◆ **RECORDS FOR THE EXERCISE**
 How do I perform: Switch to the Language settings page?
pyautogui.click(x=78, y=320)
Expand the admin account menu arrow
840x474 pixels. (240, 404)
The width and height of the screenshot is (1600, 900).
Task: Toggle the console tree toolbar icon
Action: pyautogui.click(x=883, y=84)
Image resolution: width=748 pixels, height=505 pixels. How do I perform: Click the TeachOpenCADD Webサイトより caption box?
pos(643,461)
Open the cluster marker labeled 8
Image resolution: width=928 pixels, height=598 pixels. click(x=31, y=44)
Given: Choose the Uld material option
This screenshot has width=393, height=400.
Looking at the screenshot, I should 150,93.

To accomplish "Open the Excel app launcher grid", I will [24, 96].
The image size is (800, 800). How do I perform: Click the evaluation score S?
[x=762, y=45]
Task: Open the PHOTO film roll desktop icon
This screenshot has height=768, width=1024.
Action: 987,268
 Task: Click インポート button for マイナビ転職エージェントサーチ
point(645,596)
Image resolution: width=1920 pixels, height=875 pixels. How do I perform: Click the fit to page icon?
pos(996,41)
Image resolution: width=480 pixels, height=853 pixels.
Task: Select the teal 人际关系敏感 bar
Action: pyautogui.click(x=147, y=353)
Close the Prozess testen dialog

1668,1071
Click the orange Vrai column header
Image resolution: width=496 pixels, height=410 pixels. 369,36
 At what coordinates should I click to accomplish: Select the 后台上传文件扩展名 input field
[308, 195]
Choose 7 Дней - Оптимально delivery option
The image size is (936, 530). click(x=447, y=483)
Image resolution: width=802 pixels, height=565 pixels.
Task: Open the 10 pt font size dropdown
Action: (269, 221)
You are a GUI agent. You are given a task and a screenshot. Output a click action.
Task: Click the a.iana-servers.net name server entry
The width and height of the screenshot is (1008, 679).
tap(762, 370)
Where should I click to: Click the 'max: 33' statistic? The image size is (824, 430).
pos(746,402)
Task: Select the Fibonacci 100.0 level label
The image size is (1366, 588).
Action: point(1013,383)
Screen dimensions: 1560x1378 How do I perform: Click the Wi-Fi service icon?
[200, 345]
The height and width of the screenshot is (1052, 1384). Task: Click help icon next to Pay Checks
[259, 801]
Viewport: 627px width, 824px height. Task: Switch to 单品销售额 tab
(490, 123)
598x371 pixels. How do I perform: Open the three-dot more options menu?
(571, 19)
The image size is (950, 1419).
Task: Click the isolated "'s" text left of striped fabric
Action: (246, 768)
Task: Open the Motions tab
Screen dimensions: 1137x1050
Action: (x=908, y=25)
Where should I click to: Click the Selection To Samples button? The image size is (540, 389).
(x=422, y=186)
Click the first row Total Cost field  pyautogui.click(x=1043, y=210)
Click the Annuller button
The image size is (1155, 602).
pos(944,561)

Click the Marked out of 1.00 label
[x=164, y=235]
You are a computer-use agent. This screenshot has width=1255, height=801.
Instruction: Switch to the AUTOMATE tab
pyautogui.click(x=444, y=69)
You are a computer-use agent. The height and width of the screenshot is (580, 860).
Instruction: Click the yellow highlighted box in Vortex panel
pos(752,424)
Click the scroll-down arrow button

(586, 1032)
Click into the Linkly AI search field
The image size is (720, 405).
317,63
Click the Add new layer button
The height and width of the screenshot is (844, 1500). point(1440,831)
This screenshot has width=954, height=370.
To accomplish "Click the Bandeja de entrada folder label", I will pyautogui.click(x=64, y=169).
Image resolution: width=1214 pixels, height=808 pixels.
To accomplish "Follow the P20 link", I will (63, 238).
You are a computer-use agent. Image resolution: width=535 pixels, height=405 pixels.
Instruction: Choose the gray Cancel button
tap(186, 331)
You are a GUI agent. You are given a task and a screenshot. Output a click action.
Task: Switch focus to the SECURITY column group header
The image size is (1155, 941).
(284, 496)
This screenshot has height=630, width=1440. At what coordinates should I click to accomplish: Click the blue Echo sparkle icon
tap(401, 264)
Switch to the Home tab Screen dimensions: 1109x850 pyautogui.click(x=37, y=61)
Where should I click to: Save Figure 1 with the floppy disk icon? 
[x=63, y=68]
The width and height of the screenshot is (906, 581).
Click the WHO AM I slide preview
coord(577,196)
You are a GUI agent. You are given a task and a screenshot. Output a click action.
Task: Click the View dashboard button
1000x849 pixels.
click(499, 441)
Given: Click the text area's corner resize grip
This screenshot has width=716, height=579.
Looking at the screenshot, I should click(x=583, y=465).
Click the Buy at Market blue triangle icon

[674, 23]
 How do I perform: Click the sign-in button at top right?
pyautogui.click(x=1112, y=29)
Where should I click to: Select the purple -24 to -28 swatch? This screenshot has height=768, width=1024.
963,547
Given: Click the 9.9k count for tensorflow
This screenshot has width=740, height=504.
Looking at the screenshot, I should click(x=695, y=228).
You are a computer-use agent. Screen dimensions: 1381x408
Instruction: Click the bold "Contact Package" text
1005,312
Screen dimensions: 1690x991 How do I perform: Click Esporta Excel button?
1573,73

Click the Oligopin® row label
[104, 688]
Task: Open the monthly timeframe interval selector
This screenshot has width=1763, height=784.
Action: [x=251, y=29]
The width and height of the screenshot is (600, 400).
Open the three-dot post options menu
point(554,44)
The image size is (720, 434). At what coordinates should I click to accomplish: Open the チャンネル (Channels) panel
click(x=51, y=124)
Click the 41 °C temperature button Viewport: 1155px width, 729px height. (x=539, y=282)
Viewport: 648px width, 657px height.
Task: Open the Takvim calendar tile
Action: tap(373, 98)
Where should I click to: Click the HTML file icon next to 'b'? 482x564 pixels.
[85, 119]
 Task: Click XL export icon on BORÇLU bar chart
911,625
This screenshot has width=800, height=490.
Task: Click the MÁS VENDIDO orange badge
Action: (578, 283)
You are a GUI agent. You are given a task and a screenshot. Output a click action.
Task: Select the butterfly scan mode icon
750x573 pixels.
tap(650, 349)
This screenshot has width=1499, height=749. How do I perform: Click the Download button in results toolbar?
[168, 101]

◆ **ASSIGNED TASK**
Could you restate all of the lines above without altering a single word?

◆ **ANSWER TO THIS EXERCISE**
 How do I perform: Switch to the Language settings page?
pyautogui.click(x=78, y=320)
Expand the admin account menu arrow
840x474 pixels. (240, 404)
The width and height of the screenshot is (1600, 900).
Task: Toggle the console tree toolbar icon
Action: pyautogui.click(x=883, y=84)
Image resolution: width=748 pixels, height=505 pixels. How do I perform: Click the TeachOpenCADD Webサイトより caption box?
pos(643,461)
Open the cluster marker labeled 8
Image resolution: width=928 pixels, height=598 pixels. click(x=31, y=44)
Given: Choose the Uld material option
This screenshot has width=393, height=400.
Looking at the screenshot, I should 150,93.

To accomplish "Open the Excel app launcher grid", I will [24, 96].
The image size is (800, 800). How do I perform: Click the evaluation score S?
[x=762, y=45]
Task: Open the PHOTO film roll desktop icon
This screenshot has height=768, width=1024.
Action: 987,268
 Task: Click インポート button for マイナビ転職エージェントサーチ
point(645,596)
Image resolution: width=1920 pixels, height=875 pixels. How do I perform: Click the fit to page icon?
pos(996,41)
Image resolution: width=480 pixels, height=853 pixels.
Task: Select the teal 人际关系敏感 bar
Action: pyautogui.click(x=147, y=353)
Close the Prozess testen dialog

1668,1071
Click the orange Vrai column header
Image resolution: width=496 pixels, height=410 pixels. 369,36
 At what coordinates should I click to accomplish: Select the 后台上传文件扩展名 input field
[308, 195]
Choose 7 Дней - Оптимально delivery option
The image size is (936, 530). click(x=447, y=483)
Image resolution: width=802 pixels, height=565 pixels.
Task: Open the 10 pt font size dropdown
Action: (269, 221)
You are a GUI agent. You are given a task and a screenshot. Output a click action.
Task: Click the a.iana-servers.net name server entry
The width and height of the screenshot is (1008, 679).
tap(762, 370)
Where should I click to: Click the 'max: 33' statistic? The image size is (824, 430).
pos(746,402)
Task: Select the Fibonacci 100.0 level label
The image size is (1366, 588).
Action: point(1013,383)
Screen dimensions: 1560x1378 How do I perform: Click the Wi-Fi service icon?
[200, 345]
The height and width of the screenshot is (1052, 1384). Task: Click help icon next to Pay Checks
[259, 801]
Viewport: 627px width, 824px height. Task: Switch to 单品销售额 tab
(490, 123)
598x371 pixels. How do I perform: Open the three-dot more options menu?
(571, 19)
The image size is (950, 1419).
Task: Click the isolated "'s" text left of striped fabric
Action: (246, 768)
Task: Open the Motions tab
Screen dimensions: 1137x1050
Action: (x=908, y=25)
Where should I click to: Click the Selection To Samples button? The image size is (540, 389).
(x=422, y=186)
Click the first row Total Cost field  pyautogui.click(x=1043, y=210)
Click the Annuller button
The image size is (1155, 602).
pos(944,561)

Click the Marked out of 1.00 label
[x=164, y=235]
You are a computer-use agent. This screenshot has width=1255, height=801.
Instruction: Switch to the AUTOMATE tab
pyautogui.click(x=444, y=69)
You are a computer-use agent. The height and width of the screenshot is (580, 860).
Instruction: Click the yellow highlighted box in Vortex panel
pos(752,424)
Click the scroll-down arrow button

(586, 1032)
Click into the Linkly AI search field
The image size is (720, 405).
317,63
Click the Add new layer button
The height and width of the screenshot is (844, 1500). point(1440,831)
This screenshot has width=954, height=370.
To accomplish "Click the Bandeja de entrada folder label", I will pyautogui.click(x=64, y=169).
Image resolution: width=1214 pixels, height=808 pixels.
To accomplish "Follow the P20 link", I will (63, 238).
You are a computer-use agent. Image resolution: width=535 pixels, height=405 pixels.
Instruction: Choose the gray Cancel button
tap(186, 331)
You are a GUI agent. You are given a task and a screenshot. Output a click action.
Task: Switch focus to the SECURITY column group header
The image size is (1155, 941).
(284, 496)
This screenshot has height=630, width=1440. At what coordinates should I click to accomplish: Click the blue Echo sparkle icon
tap(401, 264)
Switch to the Home tab Screen dimensions: 1109x850 pyautogui.click(x=37, y=61)
Where should I click to: Save Figure 1 with the floppy disk icon? 
[x=63, y=68]
The width and height of the screenshot is (906, 581).
Click the WHO AM I slide preview
coord(577,196)
You are a GUI agent. You are given a task and a screenshot. Output a click action.
Task: Click the View dashboard button
1000x849 pixels.
click(499, 441)
Given: Click the text area's corner resize grip
This screenshot has width=716, height=579.
Looking at the screenshot, I should click(x=583, y=465).
Click the Buy at Market blue triangle icon

[674, 23]
 How do I perform: Click the sign-in button at top right?
pyautogui.click(x=1112, y=29)
Where should I click to: Select the purple -24 to -28 swatch? This screenshot has height=768, width=1024.
963,547
Given: Click the 9.9k count for tensorflow
This screenshot has width=740, height=504.
Looking at the screenshot, I should click(x=695, y=228).
You are a computer-use agent. Screen dimensions: 1381x408
Instruction: Click the bold "Contact Package" text
1005,312
Screen dimensions: 1690x991 How do I perform: Click Esporta Excel button?
1573,73

Click the Oligopin® row label
[104, 688]
Task: Open the monthly timeframe interval selector
This screenshot has width=1763, height=784.
Action: [x=251, y=29]
The width and height of the screenshot is (600, 400).
Open the three-dot post options menu
point(554,44)
The image size is (720, 434). At what coordinates should I click to accomplish: Open the チャンネル (Channels) panel
click(x=51, y=124)
Click the 41 °C temperature button Viewport: 1155px width, 729px height. (x=539, y=282)
Viewport: 648px width, 657px height.
Task: Open the Takvim calendar tile
Action: tap(373, 98)
Where should I click to: Click the HTML file icon next to 'b'? 482x564 pixels.
[85, 119]
 Task: Click XL export icon on BORÇLU bar chart
911,625
This screenshot has width=800, height=490.
Task: Click the MÁS VENDIDO orange badge
Action: (578, 283)
You are a GUI agent. You are given a task and a screenshot. Output a click action.
Task: Select the butterfly scan mode icon
750x573 pixels.
tap(650, 349)
This screenshot has width=1499, height=749. How do I perform: Click the Download button in results toolbar?
[168, 101]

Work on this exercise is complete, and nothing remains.